RECORDS FOR THIS EXERCISE
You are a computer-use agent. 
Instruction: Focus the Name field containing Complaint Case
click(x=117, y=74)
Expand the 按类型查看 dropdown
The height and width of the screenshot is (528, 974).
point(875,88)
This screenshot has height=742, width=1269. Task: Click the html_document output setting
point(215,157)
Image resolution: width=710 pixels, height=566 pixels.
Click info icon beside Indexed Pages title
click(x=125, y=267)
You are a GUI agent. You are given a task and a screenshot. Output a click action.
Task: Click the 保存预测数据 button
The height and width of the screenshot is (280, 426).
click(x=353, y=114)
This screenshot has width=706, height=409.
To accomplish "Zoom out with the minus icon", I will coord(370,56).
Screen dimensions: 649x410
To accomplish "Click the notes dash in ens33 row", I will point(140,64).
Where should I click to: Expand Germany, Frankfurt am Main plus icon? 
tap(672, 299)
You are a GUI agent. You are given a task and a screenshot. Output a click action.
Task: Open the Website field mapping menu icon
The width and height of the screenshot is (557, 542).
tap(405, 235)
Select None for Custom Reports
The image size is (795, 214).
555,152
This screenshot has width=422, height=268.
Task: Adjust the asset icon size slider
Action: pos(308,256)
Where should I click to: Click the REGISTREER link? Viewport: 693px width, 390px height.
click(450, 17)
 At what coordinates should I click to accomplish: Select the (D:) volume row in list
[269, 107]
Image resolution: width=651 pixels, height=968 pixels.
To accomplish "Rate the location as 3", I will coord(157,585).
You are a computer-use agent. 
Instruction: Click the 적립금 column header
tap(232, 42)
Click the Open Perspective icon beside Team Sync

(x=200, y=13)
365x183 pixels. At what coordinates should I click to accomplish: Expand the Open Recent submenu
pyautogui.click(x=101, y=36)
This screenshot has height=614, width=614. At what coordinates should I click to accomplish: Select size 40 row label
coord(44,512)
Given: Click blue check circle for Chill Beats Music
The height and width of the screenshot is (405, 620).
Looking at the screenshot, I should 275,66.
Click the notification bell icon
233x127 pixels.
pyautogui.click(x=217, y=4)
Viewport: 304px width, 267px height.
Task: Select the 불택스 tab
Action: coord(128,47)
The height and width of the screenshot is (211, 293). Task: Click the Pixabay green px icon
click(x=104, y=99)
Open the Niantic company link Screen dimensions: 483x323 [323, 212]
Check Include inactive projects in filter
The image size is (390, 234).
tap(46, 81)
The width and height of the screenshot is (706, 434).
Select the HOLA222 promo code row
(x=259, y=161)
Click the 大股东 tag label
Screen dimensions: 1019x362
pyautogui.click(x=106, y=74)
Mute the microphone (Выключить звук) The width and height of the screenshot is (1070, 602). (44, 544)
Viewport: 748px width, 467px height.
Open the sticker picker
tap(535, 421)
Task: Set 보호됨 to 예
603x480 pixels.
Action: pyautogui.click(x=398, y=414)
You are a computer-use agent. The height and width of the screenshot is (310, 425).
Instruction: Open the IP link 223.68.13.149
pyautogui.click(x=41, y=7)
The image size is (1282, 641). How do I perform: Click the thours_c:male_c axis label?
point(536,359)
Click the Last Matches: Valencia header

WHAT YOU WILL DO
Each line in the listing above from the one containing "The width and height of the screenshot is (557, 542)." through the one containing "Task: Set 보호됨 to 예" should be repeated exactly, and no other line.

ANSWER SECTION
The width and height of the screenshot is (557, 542).
tap(405, 235)
Select None for Custom Reports
The image size is (795, 214).
555,152
This screenshot has width=422, height=268.
Task: Adjust the asset icon size slider
Action: pos(308,256)
Where should I click to: Click the REGISTREER link? Viewport: 693px width, 390px height.
click(450, 17)
 At what coordinates should I click to accomplish: Select the (D:) volume row in list
[269, 107]
Image resolution: width=651 pixels, height=968 pixels.
To accomplish "Rate the location as 3", I will coord(157,585).
You are a computer-use agent. 
Instruction: Click the 적립금 column header
tap(232, 42)
Click the Open Perspective icon beside Team Sync

(x=200, y=13)
365x183 pixels. At what coordinates should I click to accomplish: Expand the Open Recent submenu
pyautogui.click(x=101, y=36)
This screenshot has height=614, width=614. At what coordinates should I click to accomplish: Select size 40 row label
coord(44,512)
Given: Click blue check circle for Chill Beats Music
The height and width of the screenshot is (405, 620).
Looking at the screenshot, I should 275,66.
Click the notification bell icon
233x127 pixels.
pyautogui.click(x=217, y=4)
Viewport: 304px width, 267px height.
Task: Select the 불택스 tab
Action: coord(128,47)
The height and width of the screenshot is (211, 293). Task: Click the Pixabay green px icon
click(x=104, y=99)
Open the Niantic company link Screen dimensions: 483x323 [323, 212]
Check Include inactive projects in filter
The image size is (390, 234).
tap(46, 81)
The width and height of the screenshot is (706, 434).
Select the HOLA222 promo code row
(x=259, y=161)
Click the 大股东 tag label
Screen dimensions: 1019x362
pyautogui.click(x=106, y=74)
Mute the microphone (Выключить звук) The width and height of the screenshot is (1070, 602). (44, 544)
Viewport: 748px width, 467px height.
Open the sticker picker
tap(535, 421)
Task: Set 보호됨 to 예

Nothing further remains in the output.